#### Aim of the task
Omitting the pictures, output all of the records precisely as written.

(Records from a dataset)
^^^^^^^^
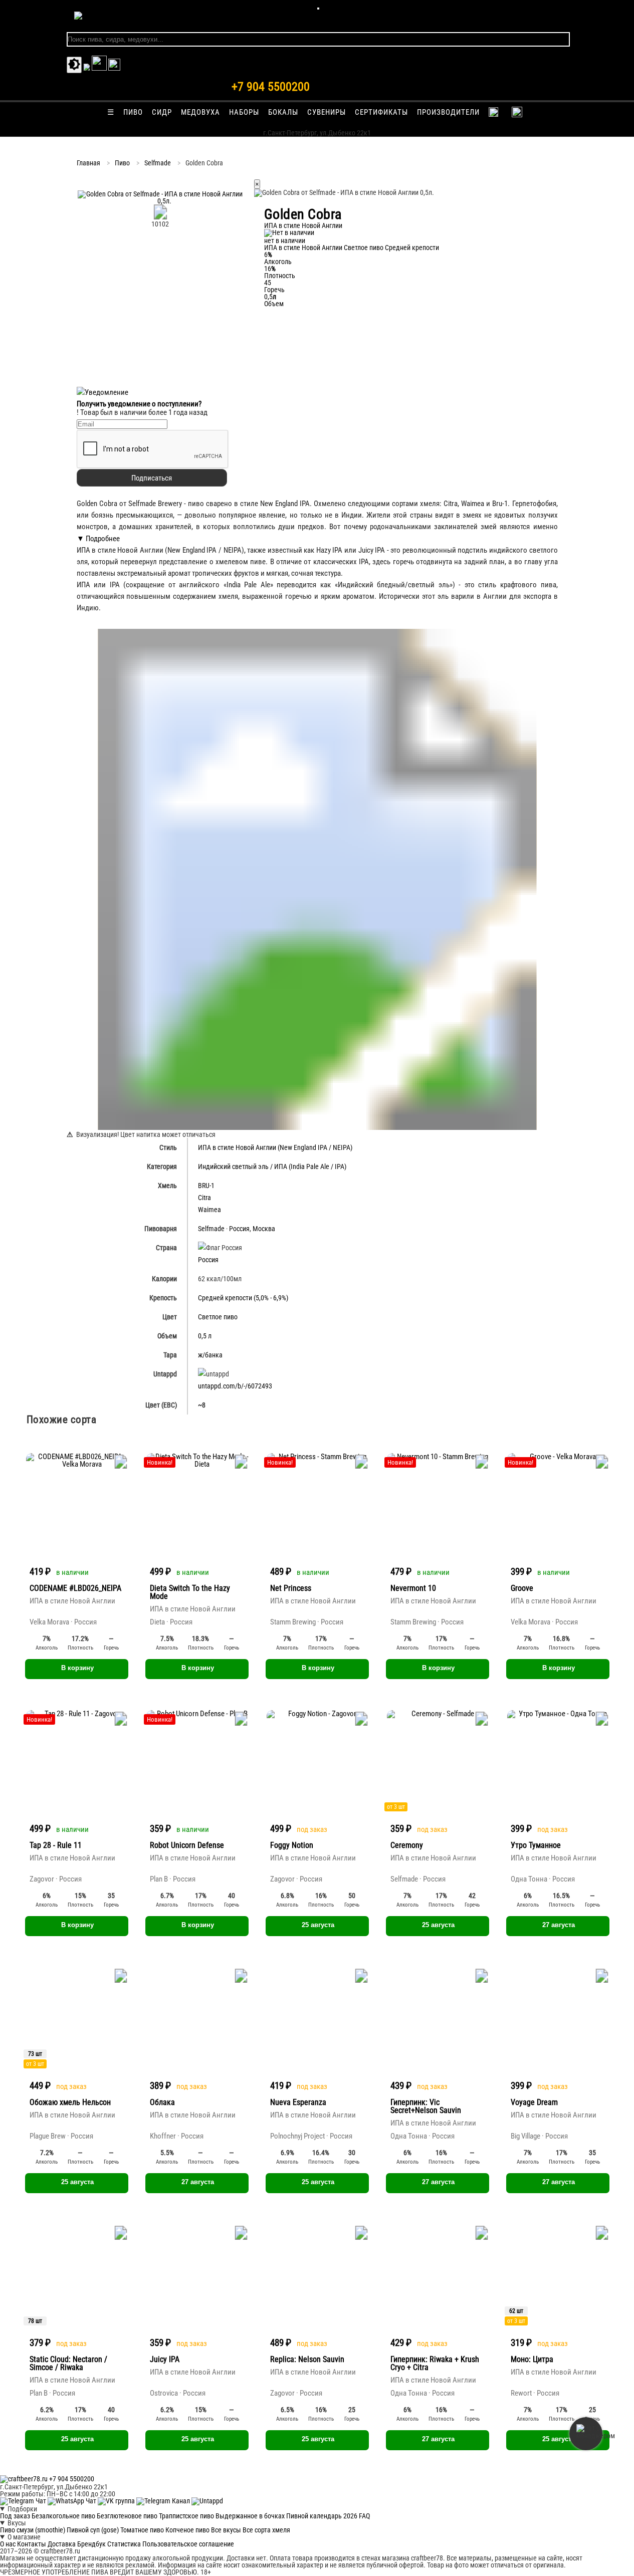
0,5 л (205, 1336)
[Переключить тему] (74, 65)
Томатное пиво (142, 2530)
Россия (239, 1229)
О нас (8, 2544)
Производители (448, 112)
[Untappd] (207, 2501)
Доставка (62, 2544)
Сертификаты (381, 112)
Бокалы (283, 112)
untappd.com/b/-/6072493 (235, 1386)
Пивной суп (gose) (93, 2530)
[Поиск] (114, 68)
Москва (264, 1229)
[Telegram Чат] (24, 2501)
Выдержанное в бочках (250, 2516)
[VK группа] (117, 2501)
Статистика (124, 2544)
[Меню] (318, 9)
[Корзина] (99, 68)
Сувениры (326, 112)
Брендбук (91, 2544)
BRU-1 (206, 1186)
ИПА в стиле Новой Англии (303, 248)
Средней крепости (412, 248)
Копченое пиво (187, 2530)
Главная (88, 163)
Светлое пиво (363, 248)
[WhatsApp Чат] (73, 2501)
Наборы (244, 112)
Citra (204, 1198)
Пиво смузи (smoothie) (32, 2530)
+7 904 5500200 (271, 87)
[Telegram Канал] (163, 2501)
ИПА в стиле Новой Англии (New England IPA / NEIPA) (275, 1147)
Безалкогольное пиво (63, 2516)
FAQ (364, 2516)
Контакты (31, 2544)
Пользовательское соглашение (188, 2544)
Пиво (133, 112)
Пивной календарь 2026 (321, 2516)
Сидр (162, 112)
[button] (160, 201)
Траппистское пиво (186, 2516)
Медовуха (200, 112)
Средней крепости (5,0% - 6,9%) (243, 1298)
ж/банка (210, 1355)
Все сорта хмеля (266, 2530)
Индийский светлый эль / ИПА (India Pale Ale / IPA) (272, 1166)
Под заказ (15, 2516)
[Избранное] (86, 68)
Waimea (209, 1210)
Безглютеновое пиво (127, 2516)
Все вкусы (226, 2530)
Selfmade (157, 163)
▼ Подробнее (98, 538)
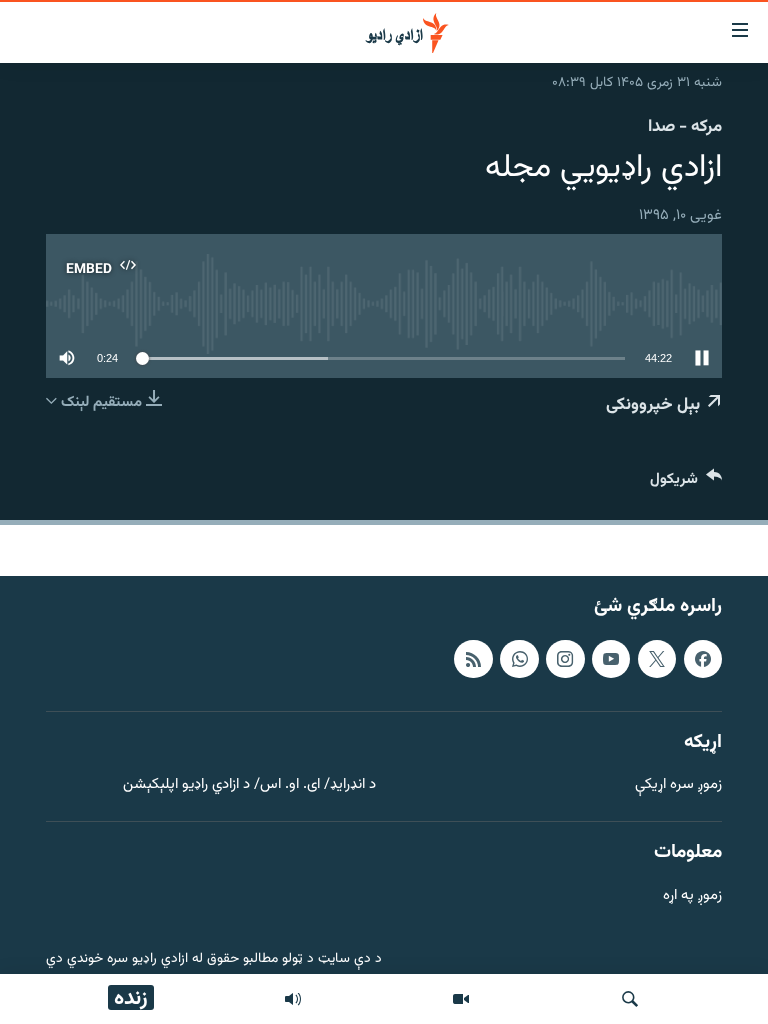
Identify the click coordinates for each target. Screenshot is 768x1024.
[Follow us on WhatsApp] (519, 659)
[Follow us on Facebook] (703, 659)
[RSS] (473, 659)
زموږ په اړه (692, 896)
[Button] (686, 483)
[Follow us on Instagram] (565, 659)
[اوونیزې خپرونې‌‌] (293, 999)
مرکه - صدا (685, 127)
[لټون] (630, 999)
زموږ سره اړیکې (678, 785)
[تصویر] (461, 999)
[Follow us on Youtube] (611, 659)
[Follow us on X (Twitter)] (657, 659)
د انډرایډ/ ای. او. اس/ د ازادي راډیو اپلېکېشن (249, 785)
^^^^^^^^
#### Exercise response
0,5 л (205, 1336)
[Переключить тему] (74, 65)
Томатное пиво (142, 2530)
Россия (239, 1229)
О нас (8, 2544)
Производители (448, 112)
[Untappd] (207, 2501)
Доставка (62, 2544)
Сертификаты (381, 112)
Бокалы (283, 112)
untappd.com/b/-/6072493 (235, 1386)
Пивной суп (gose) (93, 2530)
[Поиск] (114, 68)
Москва (264, 1229)
[Telegram Чат] (24, 2501)
Выдержанное в бочках (250, 2516)
[VK группа] (117, 2501)
Статистика (124, 2544)
[Меню] (318, 9)
[Корзина] (99, 68)
Сувениры (326, 112)
Брендбук (91, 2544)
BRU-1 (206, 1186)
ИПА в стиле Новой Англии (303, 248)
Средней крепости (412, 248)
Копченое пиво (187, 2530)
Главная (88, 163)
Светлое пиво (363, 248)
[WhatsApp Чат] (73, 2501)
Наборы (244, 112)
Citra (204, 1198)
Пиво смузи (smoothie) (32, 2530)
+7 904 5500200 (271, 87)
[Telegram Канал] (163, 2501)
ИПА в стиле Новой Англии (New England IPA / NEIPA) (275, 1147)
Безалкогольное пиво (63, 2516)
FAQ (364, 2516)
Контакты (31, 2544)
Пользовательское соглашение (188, 2544)
Пиво (133, 112)
Пивной календарь 2026 (321, 2516)
Сидр (162, 112)
[button] (160, 201)
Траппистское пиво (186, 2516)
Медовуха (200, 112)
Средней крепости (5,0% - 6,9%) (243, 1298)
ж/банка (210, 1355)
Все сорта хмеля (266, 2530)
Индийский светлый эль / ИПА (India Pale Ale / IPA) (272, 1166)
Под заказ (15, 2516)
[Избранное] (86, 68)
Waimea (209, 1210)
Безглютеновое пиво (127, 2516)
Все вкусы (226, 2530)
Selfmade (157, 163)
▼ Подробнее (98, 538)
Identify the click coordinates for each target. Screenshot is 768x1024.
[Follow us on WhatsApp] (519, 659)
[Follow us on Facebook] (703, 659)
[RSS] (473, 659)
زموږ په اړه (692, 896)
[Button] (686, 483)
[Follow us on Instagram] (565, 659)
[اوونیزې خپرونې‌‌] (293, 999)
مرکه - صدا (685, 127)
[لټون] (630, 999)
زموږ سره اړیکې (678, 785)
[تصویر] (461, 999)
[Follow us on Youtube] (611, 659)
[Follow us on X (Twitter)] (657, 659)
د انډرایډ/ ای. او. اس/ د ازادي راډیو اپلېکېشن (249, 785)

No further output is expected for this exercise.